This page explains how the different components of tauri-pilot fit together and the design decisions behind them.

┌──────────────┐ Unix Socket ┌─────────────────────────────┐
│ tauri-pilot │ ◄──────────────► │ tauri-plugin-pilot (Rust) │
│ (CLI) │ JSON-RPC │ embedded in your app │
└──────────────┘ │ │
│ ┌─────────────────────┐ │
│ │ JS Bridge (injected)│ │
│ │ window.__PILOT__ │ │
│ └─────────────────────┘ │
│ WebView (WebKitGTK) │
└─────────────────────────────┘

Three components:

  1. CLI (tauri-pilot): A standalone Rust binary that connects to the socket, serializes commands as JSON-RPC, and formats the output for the terminal or for machine consumption.
  2. Plugin (tauri-plugin-pilot): Embedded in your Tauri app (debug builds only). Starts a Unix socket server at boot, accepts connections, and routes incoming requests to the appropriate handler.
  3. JS Bridge: Vanilla JS injected into the WebView via js_init_script() at startup. Exposes window.__PILOT__ with snapshot, action, and read methods that the plugin calls through WebView eval.

Communication happens over a Unix socket at /tmp/tauri-pilot-{identifier}.sock.

Messages are newline-delimited JSON-RPC 2.0 — each message ends with \n. This framing makes the protocol compatible with socat and nc for manual debugging:

Terminal window
echo '{"jsonrpc":"2.0","id":1,"method":"ping"}' | socat - UNIX-CONNECT:/tmp/tauri-pilot-myapp.sock

Three message types:

// Request
{"jsonrpc":"2.0","id":1,"method":"ping"}
// With params
{"jsonrpc":"2.0","id":2,"method":"click","params":{"ref":"e3"}}
// Response (success)
{"jsonrpc":"2.0","id":1,"result":{"status":"ok"}}
// Response (error)
{"jsonrpc":"2.0","id":1,"error":{"code":-32601,"message":"Method not found"}}

The protocol is implemented with three hand-rolled serde structs (~50 lines total) — no external JSON-RPC crate is used.

StructFields
Requestjsonrpc, id, method, params?
Responsejsonrpc, id, result?, error?
RpcErrorcode, message, data?

42 methods are available: ping, windows.list, snapshot, diff, click, fill, type, press, select, check, scroll, drag, drop, eval, screenshot, text, html, value, attrs, visible, count, checked, wait, watch, navigate, url, title, state, ipc, console.getLogs, console.clear, network.getRequests, network.clear, storage.get, storage.set, storage.list, storage.clear, forms.dump, record.start, record.stop, record.status, record.add.

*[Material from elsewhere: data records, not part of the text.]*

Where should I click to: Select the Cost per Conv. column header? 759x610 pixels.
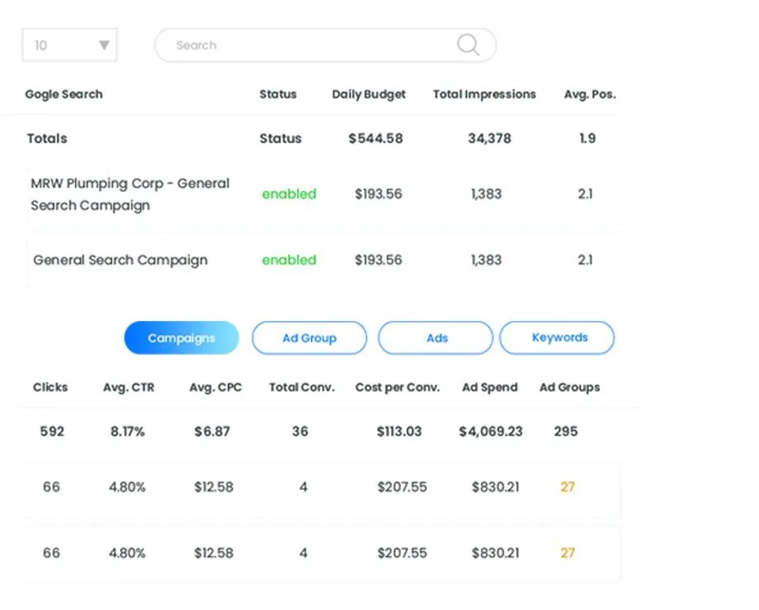[398, 387]
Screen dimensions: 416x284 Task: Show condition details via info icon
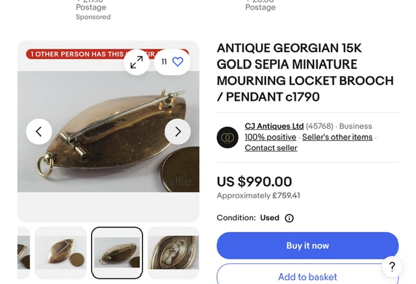point(289,218)

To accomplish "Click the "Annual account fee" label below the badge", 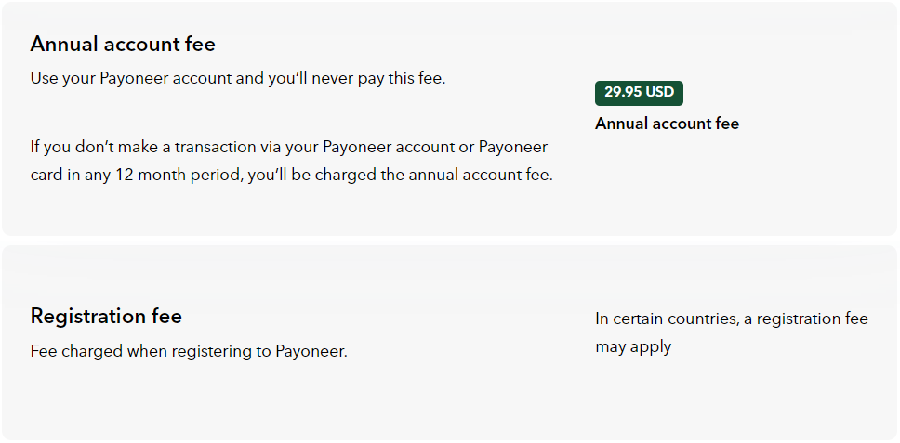I will [667, 124].
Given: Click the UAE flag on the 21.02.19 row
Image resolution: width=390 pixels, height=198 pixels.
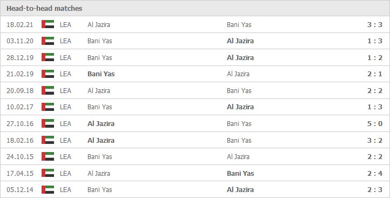Looking at the screenshot, I should 48,74.
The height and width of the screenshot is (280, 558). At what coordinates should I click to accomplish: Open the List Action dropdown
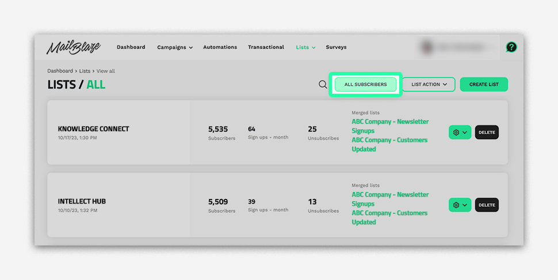(429, 85)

The snapshot method assigns stable short references (e1, e2, …) to every DOM element in the page:

  • Refs are stored in a Map inside the JS bridge
  • Refs are reset on each new snapshot — they are not persistent across calls
  • Always take a fresh snapshot before issuing actions to avoid stale refs
  • In CLI commands, refs use the @ prefix: @e1, @e2, etc.
Terminal window
# Typical workflow
tauri-pilot snapshot # assigns e1, e2, ... to current DOM
tauri-pilot click @e3 # clicks the element with ref e3
tauri-pilot fill @e5 "hello" # fills the input at e5

The plugin supports Tauri apps with multiple windows. When a JSON-RPC request includes a "window" parameter, the plugin resolves the target window by label via AppHandle::get_webview_window(label). If the label is present but invalid or doesn’t match any open window, the request returns a “Window ‘{label}’ not found” error — it does not fall back to the default. Without the parameter, it falls back to "main" then the first available window.

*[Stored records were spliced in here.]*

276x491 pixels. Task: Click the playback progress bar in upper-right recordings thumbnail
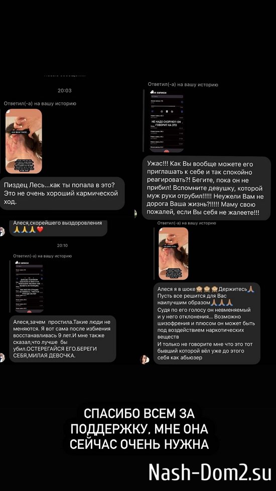[167, 106]
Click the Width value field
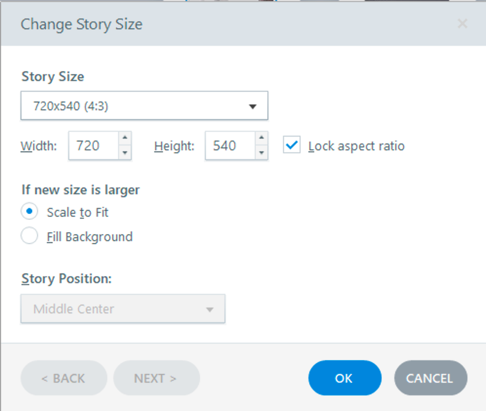 (93, 145)
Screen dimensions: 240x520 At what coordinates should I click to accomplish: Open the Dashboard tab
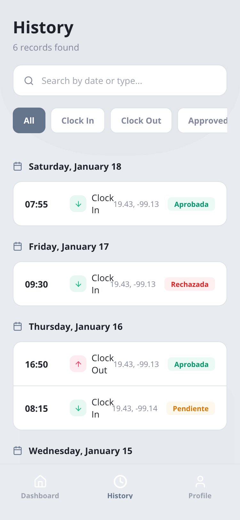40,487
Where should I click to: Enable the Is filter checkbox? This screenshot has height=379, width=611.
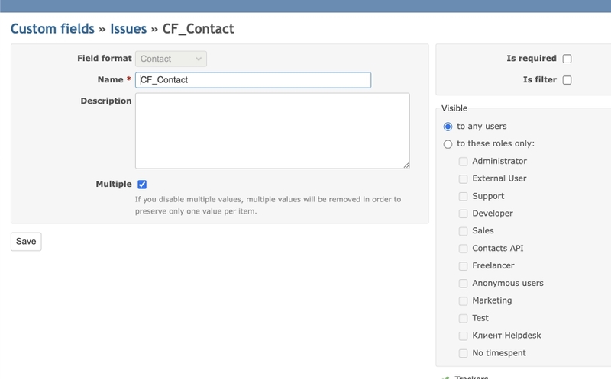pos(567,80)
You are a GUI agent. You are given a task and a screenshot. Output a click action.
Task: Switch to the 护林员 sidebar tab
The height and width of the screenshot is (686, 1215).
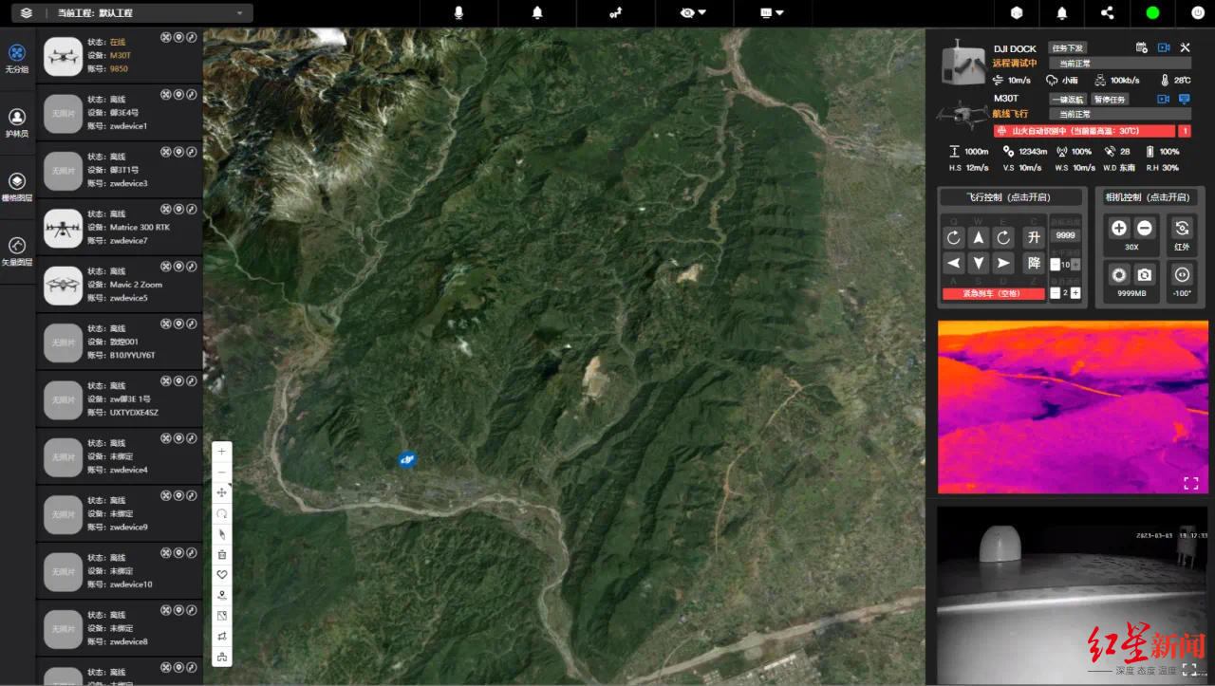click(x=17, y=121)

The windows.list method enumerates all open windows (label, URL, title), sorted by label for deterministic output. From the CLI, use --window <label> to target a specific window, or tauri-pilot windows to list them.

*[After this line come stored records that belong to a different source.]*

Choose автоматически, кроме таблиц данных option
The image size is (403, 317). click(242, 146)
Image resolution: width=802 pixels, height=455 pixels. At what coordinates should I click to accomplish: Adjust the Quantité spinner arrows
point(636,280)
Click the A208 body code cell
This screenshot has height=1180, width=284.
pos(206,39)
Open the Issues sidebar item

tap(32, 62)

webview.eval() in Tauri v2 is fire-and-forget — it dispatches JS into the WebView but provides no return value. All methods that read from the page require a response, so a callback pattern is used:

  1. The plugin wraps the target JS in a try/catch block
  2. On completion, the JS invokes window.__TAURI_INTERNALS__.invoke('plugin:pilot|__callback', {id, result})
  3. The plugin’s IPC handler for __callback looks up the matching oneshot::Sender and resolves it
  4. Rust awaits the oneshot channel with a 10-second timeout

The EvalEngine maintains:

  • A HashMap<u64, oneshot::Sender<Result<Value, String>>> for in-flight requests
  • An AtomicU64 counter for request IDs

The eval function dynamically resolves the target window on each call — it captures the AppHandle and looks up the window by label at eval time, rather than binding to a single window at startup. This allows targeting different windows across requests.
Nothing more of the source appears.